I'm Thinking of Ending Things quotes

  • Young Woman: [about his onset dementia] I'm sorry that y-you're...

    Father: That's okay. Truth is, I'm looking forward to when it gets very bad and I don't have to remember that I can't remember!

  • Young Woman: Coming home is terrible whether the dogs lick your face or not; whether you have a wife or just a wife-shaped loneliness waiting for you. Coming home is terribly lonely, so that you think of the oppressive barometric pressure back where you have just come from with fondness, because everything's worse once you're home. You think of the vermin clinging to the grass stalks, long hours on the road, roadside assistance and ice creams, and the peculiar shapes of certain clouds and silences with longing because you did not want to return. Coming home is just awful. And the home-style silences and clouds contribute to nothing but the general malaise. Clouds, such as they are, are in fact suspect, and made from a different material than those you left behind. You yourself were cut from a different cloudy cloth, returned, remaindered, ill-met by moonlight, unhappy to be back, slack in all the wrong spots, seamy suit of clothes dishrag-ratty, worn.
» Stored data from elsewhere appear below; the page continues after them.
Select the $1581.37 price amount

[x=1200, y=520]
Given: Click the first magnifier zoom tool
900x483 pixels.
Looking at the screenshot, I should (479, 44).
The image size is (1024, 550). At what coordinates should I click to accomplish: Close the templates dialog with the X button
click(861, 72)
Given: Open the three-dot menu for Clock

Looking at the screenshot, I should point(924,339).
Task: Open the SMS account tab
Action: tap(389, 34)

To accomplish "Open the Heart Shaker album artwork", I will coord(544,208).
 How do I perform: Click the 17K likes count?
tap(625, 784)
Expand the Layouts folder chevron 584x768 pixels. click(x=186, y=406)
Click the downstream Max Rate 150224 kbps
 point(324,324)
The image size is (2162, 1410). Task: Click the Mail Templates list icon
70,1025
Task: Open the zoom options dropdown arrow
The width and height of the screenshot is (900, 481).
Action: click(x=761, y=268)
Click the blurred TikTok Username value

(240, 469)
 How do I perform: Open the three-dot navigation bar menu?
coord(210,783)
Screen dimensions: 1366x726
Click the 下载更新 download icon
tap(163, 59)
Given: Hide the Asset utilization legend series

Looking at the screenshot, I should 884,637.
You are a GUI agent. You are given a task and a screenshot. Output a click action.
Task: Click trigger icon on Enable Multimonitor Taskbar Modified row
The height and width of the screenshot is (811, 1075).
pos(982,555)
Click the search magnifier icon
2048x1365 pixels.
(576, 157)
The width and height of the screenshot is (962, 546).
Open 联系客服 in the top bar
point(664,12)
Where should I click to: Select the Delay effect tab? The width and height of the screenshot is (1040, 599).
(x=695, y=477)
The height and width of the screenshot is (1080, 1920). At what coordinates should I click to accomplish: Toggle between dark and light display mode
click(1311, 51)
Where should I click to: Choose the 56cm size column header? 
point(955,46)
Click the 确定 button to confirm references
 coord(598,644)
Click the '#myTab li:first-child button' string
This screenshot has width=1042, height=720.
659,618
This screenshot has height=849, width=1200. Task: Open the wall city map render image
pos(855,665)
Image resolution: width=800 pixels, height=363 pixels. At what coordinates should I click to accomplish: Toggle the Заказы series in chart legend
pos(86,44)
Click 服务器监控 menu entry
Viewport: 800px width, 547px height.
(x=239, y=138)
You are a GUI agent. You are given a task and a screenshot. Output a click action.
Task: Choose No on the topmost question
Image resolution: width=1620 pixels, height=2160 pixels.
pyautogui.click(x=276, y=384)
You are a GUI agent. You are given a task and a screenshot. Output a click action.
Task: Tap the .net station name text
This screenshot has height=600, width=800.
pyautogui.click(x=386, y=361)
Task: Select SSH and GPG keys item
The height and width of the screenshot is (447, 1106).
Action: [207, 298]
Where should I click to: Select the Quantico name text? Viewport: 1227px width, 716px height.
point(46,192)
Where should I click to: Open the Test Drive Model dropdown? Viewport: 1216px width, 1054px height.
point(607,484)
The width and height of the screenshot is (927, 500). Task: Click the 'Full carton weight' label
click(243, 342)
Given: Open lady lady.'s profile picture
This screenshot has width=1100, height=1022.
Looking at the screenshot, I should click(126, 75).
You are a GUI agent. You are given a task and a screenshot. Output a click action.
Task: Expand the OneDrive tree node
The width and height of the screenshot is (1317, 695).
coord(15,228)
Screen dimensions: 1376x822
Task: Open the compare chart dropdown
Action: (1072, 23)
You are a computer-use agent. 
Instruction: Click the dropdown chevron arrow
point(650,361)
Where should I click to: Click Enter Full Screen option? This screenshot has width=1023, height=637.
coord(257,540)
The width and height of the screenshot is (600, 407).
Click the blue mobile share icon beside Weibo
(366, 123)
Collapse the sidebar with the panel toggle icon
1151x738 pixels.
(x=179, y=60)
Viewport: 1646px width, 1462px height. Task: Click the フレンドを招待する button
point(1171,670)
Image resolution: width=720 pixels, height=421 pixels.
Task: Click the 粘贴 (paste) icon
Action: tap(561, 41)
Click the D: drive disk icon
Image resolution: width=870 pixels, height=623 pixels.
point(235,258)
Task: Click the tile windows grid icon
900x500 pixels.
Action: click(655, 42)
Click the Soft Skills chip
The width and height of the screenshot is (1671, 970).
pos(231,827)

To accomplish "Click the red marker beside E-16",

You return home moon-landed, foreign; the Earth's gravitational pull an effort now redoubled, dragging your shoelaces loose and your shoulders etching deeper the stanza of worry on your forehead. You return home deepened, a parched well linked to tomorrow by a frail strand of... Anyway... You sigh into the onslaught of identical days. One might as well, at a time... Well... Anyway... You're back. The sun goes up and down like a tired whore, the weather immobile like a broken limb while you just keep getting older. Nothing moves but the shifting tides of salt in your body. Your vision blears. You carry your weather with you, the big blue whale, a skeletal darkness. You come back with X-ray vision. Your eyes have become a hunger. You come home with your mutant gifts to a house of bone. Everything you see now, all of it: bone.